Morddrohungen und Mietendeckel

Im Gespräch mit Anne Helm, der Vorsitzenden der Linksfraktion

Anne Helm.   Foto: mr

Ihr wurde Mord angedroht. Anne Helm, Abgeordnete aus Neukölln, Vorsitzende der Linksfraktion im Berliner Abgeordnetenhaus, engagiert sich mit Verve und strategischem Denken gegen Rechtsextremismus. Neukölln erlebt seit 2011 eine wachsende Serie von neonazistischen Drohungen und Brandanschlägen, die Mordversuchen gleichen. Die Opfer dieser rechtsextremen Praktiken sind Menschen, die sich rot-rot-grün und parteipolitisch unabhängig einmischen. Die polizeilichen Ermittlungsbehörden konnten bislang keine Straftat aufklären. »Jetzt wird eine externe Ermittlungskommission tätig. Wenn keine Ergebnisse erzielt werden, setzen wir einen parlamentarischen Untersuchungsausschuss ein«, bekräftigt Anne Helm.
Wie geht sie mit bedrohenden Anschlägen auf ihr Leben um? »Wir haben hier ein goldwertes System unserer Vernetzung. Der Austausch und Kontakt ist uns Betroffenen wichtig. Während bisher die Polizei nicht in der Lage war, rechtsextreme Zusammenhänge aufzuklären, sind unsere unabhängigen Recherchen sehr viel weiter. Die Neonazis versuchen in Neukölln eine Machtprobe. Sie wollen in das Herz eines internationalen Bezirks stoßen«, stellt sie energisch fest.

• Aufgabenstellung
Führen Sie jeden Satz einzeln auf, den Anne Helm im Interviewauszug auf die Frage antwortet, wie sie mit bedrohenden Anschlägen auf ihr Leben umgeht.

• Auszüge aus Material
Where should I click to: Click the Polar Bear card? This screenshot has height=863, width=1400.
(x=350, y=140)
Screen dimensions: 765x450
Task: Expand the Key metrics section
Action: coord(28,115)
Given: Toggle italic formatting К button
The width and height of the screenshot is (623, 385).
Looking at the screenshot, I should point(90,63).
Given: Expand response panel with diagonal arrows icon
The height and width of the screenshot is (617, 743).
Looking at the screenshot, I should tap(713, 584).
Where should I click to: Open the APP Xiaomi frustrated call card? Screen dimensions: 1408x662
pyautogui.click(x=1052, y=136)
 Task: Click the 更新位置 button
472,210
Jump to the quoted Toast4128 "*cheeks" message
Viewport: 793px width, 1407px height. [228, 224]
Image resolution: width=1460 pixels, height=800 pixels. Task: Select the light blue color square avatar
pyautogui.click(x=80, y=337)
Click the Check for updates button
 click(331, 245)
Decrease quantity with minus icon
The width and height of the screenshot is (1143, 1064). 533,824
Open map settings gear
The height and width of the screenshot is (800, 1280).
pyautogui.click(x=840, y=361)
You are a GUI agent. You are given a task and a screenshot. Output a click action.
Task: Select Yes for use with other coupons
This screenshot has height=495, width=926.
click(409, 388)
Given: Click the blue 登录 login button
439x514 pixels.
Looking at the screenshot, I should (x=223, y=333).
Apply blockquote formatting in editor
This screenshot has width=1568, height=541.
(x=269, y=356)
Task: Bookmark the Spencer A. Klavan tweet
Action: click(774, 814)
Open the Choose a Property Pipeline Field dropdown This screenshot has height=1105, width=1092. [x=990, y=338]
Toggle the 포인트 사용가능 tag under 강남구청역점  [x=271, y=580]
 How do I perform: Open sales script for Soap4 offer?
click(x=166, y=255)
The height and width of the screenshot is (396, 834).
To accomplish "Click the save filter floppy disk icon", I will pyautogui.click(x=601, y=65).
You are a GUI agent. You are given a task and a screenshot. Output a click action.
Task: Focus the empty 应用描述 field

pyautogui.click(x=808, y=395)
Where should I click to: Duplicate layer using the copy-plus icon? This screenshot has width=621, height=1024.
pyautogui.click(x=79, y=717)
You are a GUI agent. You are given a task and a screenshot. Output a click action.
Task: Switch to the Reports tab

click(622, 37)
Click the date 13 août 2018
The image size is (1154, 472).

• Bearbeitete Aufgabe
1. »Wir haben hier ein goldwertes System unserer Vernetzung.«
2. »Der Austausch und Kontakt ist uns Betroffenen wichtig.«
3. »Während bisher die Polizei nicht in der Lage war, rechtsextreme Zusammenhänge aufzuklären, sind unsere unabhängigen Recherchen sehr viel weiter.«
4. »Die Neonazis versuchen in Neukölln eine Machtprobe.«
5. »Sie wollen in das Herz eines internationalen Bezirks stoßen.«